--- INFORMATION SUPPLIED ---
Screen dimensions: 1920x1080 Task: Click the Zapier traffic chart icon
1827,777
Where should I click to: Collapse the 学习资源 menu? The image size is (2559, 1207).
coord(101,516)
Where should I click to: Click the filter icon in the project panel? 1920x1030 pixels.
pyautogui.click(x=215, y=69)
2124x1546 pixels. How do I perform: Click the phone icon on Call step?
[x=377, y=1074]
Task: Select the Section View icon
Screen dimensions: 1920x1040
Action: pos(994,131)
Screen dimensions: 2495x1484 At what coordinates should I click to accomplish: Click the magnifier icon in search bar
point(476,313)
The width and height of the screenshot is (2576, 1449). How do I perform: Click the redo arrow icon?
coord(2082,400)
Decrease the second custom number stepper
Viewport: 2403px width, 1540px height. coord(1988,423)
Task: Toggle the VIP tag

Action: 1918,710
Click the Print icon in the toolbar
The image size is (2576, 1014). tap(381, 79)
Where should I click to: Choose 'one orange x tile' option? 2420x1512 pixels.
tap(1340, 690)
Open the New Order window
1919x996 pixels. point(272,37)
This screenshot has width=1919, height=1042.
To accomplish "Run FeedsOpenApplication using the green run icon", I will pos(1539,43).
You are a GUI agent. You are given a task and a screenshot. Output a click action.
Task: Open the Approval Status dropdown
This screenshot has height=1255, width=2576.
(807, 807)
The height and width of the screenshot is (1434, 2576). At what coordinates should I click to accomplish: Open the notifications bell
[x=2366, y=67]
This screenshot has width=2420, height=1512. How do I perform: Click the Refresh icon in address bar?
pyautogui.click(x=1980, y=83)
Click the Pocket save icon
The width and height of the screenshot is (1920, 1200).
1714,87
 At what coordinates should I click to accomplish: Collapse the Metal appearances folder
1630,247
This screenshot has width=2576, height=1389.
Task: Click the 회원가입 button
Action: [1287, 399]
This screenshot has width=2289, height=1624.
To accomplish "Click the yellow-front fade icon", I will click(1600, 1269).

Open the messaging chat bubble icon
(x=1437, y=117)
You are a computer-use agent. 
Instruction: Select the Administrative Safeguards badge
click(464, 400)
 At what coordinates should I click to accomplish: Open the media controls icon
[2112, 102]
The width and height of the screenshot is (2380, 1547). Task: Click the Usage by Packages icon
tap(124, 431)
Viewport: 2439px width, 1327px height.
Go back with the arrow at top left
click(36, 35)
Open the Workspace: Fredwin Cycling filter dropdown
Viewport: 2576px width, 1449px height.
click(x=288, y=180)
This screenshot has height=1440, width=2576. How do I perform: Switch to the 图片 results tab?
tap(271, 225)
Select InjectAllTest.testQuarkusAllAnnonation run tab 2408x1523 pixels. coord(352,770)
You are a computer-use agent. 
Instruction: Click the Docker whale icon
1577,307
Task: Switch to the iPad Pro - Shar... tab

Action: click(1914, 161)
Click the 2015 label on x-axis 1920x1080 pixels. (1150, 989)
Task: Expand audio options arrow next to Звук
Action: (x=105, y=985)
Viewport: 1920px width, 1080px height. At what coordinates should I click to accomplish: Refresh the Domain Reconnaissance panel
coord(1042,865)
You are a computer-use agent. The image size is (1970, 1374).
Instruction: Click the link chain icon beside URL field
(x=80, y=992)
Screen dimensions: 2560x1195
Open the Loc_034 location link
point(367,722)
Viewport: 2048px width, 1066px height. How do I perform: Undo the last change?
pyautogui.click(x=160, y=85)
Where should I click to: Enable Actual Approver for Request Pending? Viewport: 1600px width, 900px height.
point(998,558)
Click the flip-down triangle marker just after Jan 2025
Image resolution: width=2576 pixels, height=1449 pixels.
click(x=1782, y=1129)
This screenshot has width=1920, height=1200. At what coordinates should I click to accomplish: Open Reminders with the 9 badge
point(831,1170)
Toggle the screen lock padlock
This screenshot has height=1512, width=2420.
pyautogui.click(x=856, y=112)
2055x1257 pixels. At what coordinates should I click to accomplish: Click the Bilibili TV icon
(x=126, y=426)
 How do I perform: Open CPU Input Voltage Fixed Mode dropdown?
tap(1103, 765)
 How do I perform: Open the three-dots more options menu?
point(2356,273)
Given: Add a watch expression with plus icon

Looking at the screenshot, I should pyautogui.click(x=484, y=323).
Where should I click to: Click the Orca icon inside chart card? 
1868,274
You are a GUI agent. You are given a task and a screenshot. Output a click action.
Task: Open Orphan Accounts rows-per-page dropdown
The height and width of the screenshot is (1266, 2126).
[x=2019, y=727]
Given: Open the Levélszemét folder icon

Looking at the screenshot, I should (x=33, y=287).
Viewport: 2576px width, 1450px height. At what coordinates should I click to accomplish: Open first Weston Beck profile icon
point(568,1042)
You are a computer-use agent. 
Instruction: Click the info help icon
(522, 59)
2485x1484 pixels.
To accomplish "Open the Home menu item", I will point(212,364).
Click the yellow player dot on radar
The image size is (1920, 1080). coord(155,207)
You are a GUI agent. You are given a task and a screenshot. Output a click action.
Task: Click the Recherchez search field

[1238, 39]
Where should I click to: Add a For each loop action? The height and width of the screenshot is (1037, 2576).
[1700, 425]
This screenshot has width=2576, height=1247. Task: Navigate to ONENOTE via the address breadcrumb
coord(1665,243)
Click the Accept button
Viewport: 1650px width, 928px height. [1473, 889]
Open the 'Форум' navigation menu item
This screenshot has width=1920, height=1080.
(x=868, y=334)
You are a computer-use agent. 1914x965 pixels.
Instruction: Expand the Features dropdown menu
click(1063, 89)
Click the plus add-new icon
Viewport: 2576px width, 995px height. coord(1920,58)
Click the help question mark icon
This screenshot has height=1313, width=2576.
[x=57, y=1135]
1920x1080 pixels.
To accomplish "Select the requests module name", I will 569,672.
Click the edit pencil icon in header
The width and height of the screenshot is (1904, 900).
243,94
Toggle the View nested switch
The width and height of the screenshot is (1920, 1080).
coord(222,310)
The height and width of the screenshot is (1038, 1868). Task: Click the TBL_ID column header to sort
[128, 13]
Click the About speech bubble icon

--- WHAT TO WORK ON ---
Retype each record above so that every word stays exactly the same.

--- RESULT BELOW ---
Screen dimensions: 1920x1080 Task: Click the Zapier traffic chart icon
1827,777
Where should I click to: Collapse the 学习资源 menu? The image size is (2559, 1207).
coord(101,516)
Where should I click to: Click the filter icon in the project panel? 1920x1030 pixels.
pyautogui.click(x=215, y=69)
2124x1546 pixels. How do I perform: Click the phone icon on Call step?
[x=377, y=1074]
Task: Select the Section View icon
Screen dimensions: 1920x1040
Action: pos(994,131)
Screen dimensions: 2495x1484 At what coordinates should I click to accomplish: Click the magnifier icon in search bar
point(476,313)
The width and height of the screenshot is (2576, 1449). How do I perform: Click the redo arrow icon?
coord(2082,400)
Decrease the second custom number stepper
Viewport: 2403px width, 1540px height. coord(1988,423)
Task: Toggle the VIP tag

Action: 1918,710
Click the Print icon in the toolbar
The image size is (2576, 1014). tap(381, 79)
Where should I click to: Choose 'one orange x tile' option? 2420x1512 pixels.
tap(1340, 690)
Open the New Order window
1919x996 pixels. point(272,37)
This screenshot has width=1919, height=1042.
To accomplish "Run FeedsOpenApplication using the green run icon", I will pos(1539,43).
You are a GUI agent. You are given a task and a screenshot. Output a click action.
Task: Open the Approval Status dropdown
This screenshot has height=1255, width=2576.
(807, 807)
The height and width of the screenshot is (1434, 2576). At what coordinates should I click to accomplish: Open the notifications bell
[x=2366, y=67]
This screenshot has width=2420, height=1512. How do I perform: Click the Refresh icon in address bar?
pyautogui.click(x=1980, y=83)
Click the Pocket save icon
The width and height of the screenshot is (1920, 1200).
1714,87
 At what coordinates should I click to accomplish: Collapse the Metal appearances folder
1630,247
This screenshot has width=2576, height=1389.
Task: Click the 회원가입 button
Action: [1287, 399]
This screenshot has width=2289, height=1624.
To accomplish "Click the yellow-front fade icon", I will click(1600, 1269).

Open the messaging chat bubble icon
(x=1437, y=117)
You are a computer-use agent. 
Instruction: Select the Administrative Safeguards badge
click(464, 400)
 At what coordinates should I click to accomplish: Open the media controls icon
[2112, 102]
The width and height of the screenshot is (2380, 1547). Task: Click the Usage by Packages icon
tap(124, 431)
Viewport: 2439px width, 1327px height.
Go back with the arrow at top left
click(36, 35)
Open the Workspace: Fredwin Cycling filter dropdown
Viewport: 2576px width, 1449px height.
click(x=288, y=180)
This screenshot has height=1440, width=2576. How do I perform: Switch to the 图片 results tab?
tap(271, 225)
Select InjectAllTest.testQuarkusAllAnnonation run tab 2408x1523 pixels. coord(352,770)
You are a computer-use agent. 
Instruction: Click the Docker whale icon
1577,307
Task: Switch to the iPad Pro - Shar... tab

Action: click(1914, 161)
Click the 2015 label on x-axis 1920x1080 pixels. (1150, 989)
Task: Expand audio options arrow next to Звук
Action: (x=105, y=985)
Viewport: 1920px width, 1080px height. At what coordinates should I click to accomplish: Refresh the Domain Reconnaissance panel
coord(1042,865)
You are a computer-use agent. The image size is (1970, 1374).
Instruction: Click the link chain icon beside URL field
(x=80, y=992)
Screen dimensions: 2560x1195
Open the Loc_034 location link
point(367,722)
Viewport: 2048px width, 1066px height. How do I perform: Undo the last change?
pyautogui.click(x=160, y=85)
Where should I click to: Enable Actual Approver for Request Pending? Viewport: 1600px width, 900px height.
point(998,558)
Click the flip-down triangle marker just after Jan 2025
Image resolution: width=2576 pixels, height=1449 pixels.
click(x=1782, y=1129)
This screenshot has width=1920, height=1200. At what coordinates should I click to accomplish: Open Reminders with the 9 badge
point(831,1170)
Toggle the screen lock padlock
This screenshot has height=1512, width=2420.
pyautogui.click(x=856, y=112)
2055x1257 pixels. At what coordinates should I click to accomplish: Click the Bilibili TV icon
(x=126, y=426)
 How do I perform: Open CPU Input Voltage Fixed Mode dropdown?
tap(1103, 765)
 How do I perform: Open the three-dots more options menu?
point(2356,273)
Given: Add a watch expression with plus icon

Looking at the screenshot, I should pyautogui.click(x=484, y=323).
Where should I click to: Click the Orca icon inside chart card? 
1868,274
You are a GUI agent. You are given a task and a screenshot. Output a click action.
Task: Open Orphan Accounts rows-per-page dropdown
The height and width of the screenshot is (1266, 2126).
[x=2019, y=727]
Given: Open the Levélszemét folder icon

Looking at the screenshot, I should (x=33, y=287).
Viewport: 2576px width, 1450px height. At what coordinates should I click to accomplish: Open first Weston Beck profile icon
point(568,1042)
You are a computer-use agent. 
Instruction: Click the info help icon
(522, 59)
2485x1484 pixels.
To accomplish "Open the Home menu item", I will point(212,364).
Click the yellow player dot on radar
The image size is (1920, 1080). coord(155,207)
You are a GUI agent. You are given a task and a screenshot. Output a click action.
Task: Click the Recherchez search field

[1238, 39]
Where should I click to: Add a For each loop action? The height and width of the screenshot is (1037, 2576).
[1700, 425]
This screenshot has width=2576, height=1247. Task: Navigate to ONENOTE via the address breadcrumb
coord(1665,243)
Click the Accept button
Viewport: 1650px width, 928px height. [1473, 889]
Open the 'Форум' navigation menu item
This screenshot has width=1920, height=1080.
(x=868, y=334)
You are a computer-use agent. 1914x965 pixels.
Instruction: Expand the Features dropdown menu
click(1063, 89)
Click the plus add-new icon
Viewport: 2576px width, 995px height. coord(1920,58)
Click the help question mark icon
This screenshot has height=1313, width=2576.
[x=57, y=1135]
1920x1080 pixels.
To accomplish "Select the requests module name", I will 569,672.
Click the edit pencil icon in header
The width and height of the screenshot is (1904, 900).
243,94
Toggle the View nested switch
The width and height of the screenshot is (1920, 1080).
coord(222,310)
The height and width of the screenshot is (1038, 1868). Task: Click the TBL_ID column header to sort
[128, 13]
Click the About speech bubble icon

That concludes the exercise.